» About this task: Every record that appears below should be transcribed exactly.

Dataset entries
########################################
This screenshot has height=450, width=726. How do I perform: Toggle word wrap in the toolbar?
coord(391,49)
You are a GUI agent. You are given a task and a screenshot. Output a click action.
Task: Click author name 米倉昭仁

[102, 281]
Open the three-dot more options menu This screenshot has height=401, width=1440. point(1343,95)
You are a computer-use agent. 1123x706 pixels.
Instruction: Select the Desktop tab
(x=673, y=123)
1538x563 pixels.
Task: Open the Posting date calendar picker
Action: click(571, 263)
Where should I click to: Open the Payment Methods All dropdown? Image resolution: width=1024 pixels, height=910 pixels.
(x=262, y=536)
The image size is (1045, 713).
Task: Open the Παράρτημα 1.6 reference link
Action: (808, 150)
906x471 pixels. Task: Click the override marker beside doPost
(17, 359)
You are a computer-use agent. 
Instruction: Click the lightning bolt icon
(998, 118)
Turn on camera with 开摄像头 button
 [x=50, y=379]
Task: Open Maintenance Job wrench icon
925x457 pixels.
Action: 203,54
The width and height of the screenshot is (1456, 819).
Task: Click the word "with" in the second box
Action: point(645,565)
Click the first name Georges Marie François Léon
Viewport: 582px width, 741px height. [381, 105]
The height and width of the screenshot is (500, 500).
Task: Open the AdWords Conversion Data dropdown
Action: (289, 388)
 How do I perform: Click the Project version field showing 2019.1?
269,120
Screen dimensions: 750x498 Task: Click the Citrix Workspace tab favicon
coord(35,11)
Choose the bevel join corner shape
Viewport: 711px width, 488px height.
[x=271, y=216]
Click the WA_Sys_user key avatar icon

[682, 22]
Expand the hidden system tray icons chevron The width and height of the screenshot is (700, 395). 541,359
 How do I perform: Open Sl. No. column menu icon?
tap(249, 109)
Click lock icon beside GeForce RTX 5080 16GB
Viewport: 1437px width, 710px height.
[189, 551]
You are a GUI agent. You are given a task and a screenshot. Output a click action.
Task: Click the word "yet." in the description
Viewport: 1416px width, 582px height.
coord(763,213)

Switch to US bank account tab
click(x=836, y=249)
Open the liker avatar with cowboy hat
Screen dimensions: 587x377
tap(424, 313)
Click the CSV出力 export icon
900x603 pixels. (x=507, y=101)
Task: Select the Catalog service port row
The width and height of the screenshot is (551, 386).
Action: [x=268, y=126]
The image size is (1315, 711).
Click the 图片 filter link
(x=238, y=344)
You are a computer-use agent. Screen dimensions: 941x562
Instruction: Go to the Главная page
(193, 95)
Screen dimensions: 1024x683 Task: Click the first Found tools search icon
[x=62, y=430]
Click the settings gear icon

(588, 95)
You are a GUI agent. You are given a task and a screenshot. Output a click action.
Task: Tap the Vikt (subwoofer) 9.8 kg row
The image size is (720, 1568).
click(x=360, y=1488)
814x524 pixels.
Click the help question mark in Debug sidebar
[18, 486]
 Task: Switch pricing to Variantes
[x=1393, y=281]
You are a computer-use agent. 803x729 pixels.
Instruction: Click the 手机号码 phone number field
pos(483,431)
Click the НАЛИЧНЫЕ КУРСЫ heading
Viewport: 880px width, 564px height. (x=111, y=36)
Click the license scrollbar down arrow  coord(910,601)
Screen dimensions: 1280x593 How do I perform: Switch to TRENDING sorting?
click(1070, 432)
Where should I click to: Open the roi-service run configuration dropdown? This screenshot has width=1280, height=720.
########################################
» Answer below:
This screenshot has height=450, width=726. How do I perform: Toggle word wrap in the toolbar?
coord(391,49)
You are a GUI agent. You are given a task and a screenshot. Output a click action.
Task: Click author name 米倉昭仁

[102, 281]
Open the three-dot more options menu This screenshot has height=401, width=1440. point(1343,95)
You are a computer-use agent. 1123x706 pixels.
Instruction: Select the Desktop tab
(x=673, y=123)
1538x563 pixels.
Task: Open the Posting date calendar picker
Action: click(571, 263)
Where should I click to: Open the Payment Methods All dropdown? Image resolution: width=1024 pixels, height=910 pixels.
(x=262, y=536)
The image size is (1045, 713).
Task: Open the Παράρτημα 1.6 reference link
Action: (808, 150)
906x471 pixels. Task: Click the override marker beside doPost
(17, 359)
You are a computer-use agent. 
Instruction: Click the lightning bolt icon
(998, 118)
Turn on camera with 开摄像头 button
 [x=50, y=379]
Task: Open Maintenance Job wrench icon
925x457 pixels.
Action: 203,54
The width and height of the screenshot is (1456, 819).
Task: Click the word "with" in the second box
Action: point(645,565)
Click the first name Georges Marie François Léon
Viewport: 582px width, 741px height. [381, 105]
The height and width of the screenshot is (500, 500).
Task: Open the AdWords Conversion Data dropdown
Action: (289, 388)
 How do I perform: Click the Project version field showing 2019.1?
269,120
Screen dimensions: 750x498 Task: Click the Citrix Workspace tab favicon
coord(35,11)
Choose the bevel join corner shape
Viewport: 711px width, 488px height.
[x=271, y=216]
Click the WA_Sys_user key avatar icon

[682, 22]
Expand the hidden system tray icons chevron The width and height of the screenshot is (700, 395). 541,359
 How do I perform: Open Sl. No. column menu icon?
tap(249, 109)
Click lock icon beside GeForce RTX 5080 16GB
Viewport: 1437px width, 710px height.
[189, 551]
You are a GUI agent. You are given a task and a screenshot. Output a click action.
Task: Click the word "yet." in the description
Viewport: 1416px width, 582px height.
coord(763,213)

Switch to US bank account tab
click(x=836, y=249)
Open the liker avatar with cowboy hat
Screen dimensions: 587x377
tap(424, 313)
Click the CSV出力 export icon
900x603 pixels. (x=507, y=101)
Task: Select the Catalog service port row
The width and height of the screenshot is (551, 386).
Action: [x=268, y=126]
The image size is (1315, 711).
Click the 图片 filter link
(x=238, y=344)
You are a computer-use agent. Screen dimensions: 941x562
Instruction: Go to the Главная page
(193, 95)
Screen dimensions: 1024x683 Task: Click the first Found tools search icon
[x=62, y=430]
Click the settings gear icon

(588, 95)
You are a GUI agent. You are given a task and a screenshot. Output a click action.
Task: Tap the Vikt (subwoofer) 9.8 kg row
The image size is (720, 1568).
click(x=360, y=1488)
814x524 pixels.
Click the help question mark in Debug sidebar
[18, 486]
 Task: Switch pricing to Variantes
[x=1393, y=281]
You are a computer-use agent. 803x729 pixels.
Instruction: Click the 手机号码 phone number field
pos(483,431)
Click the НАЛИЧНЫЕ КУРСЫ heading
Viewport: 880px width, 564px height. (x=111, y=36)
Click the license scrollbar down arrow  coord(910,601)
Screen dimensions: 1280x593 How do I perform: Switch to TRENDING sorting?
click(1070, 432)
Where should I click to: Open the roi-service run configuration dropdown? This screenshot has width=1280, height=720.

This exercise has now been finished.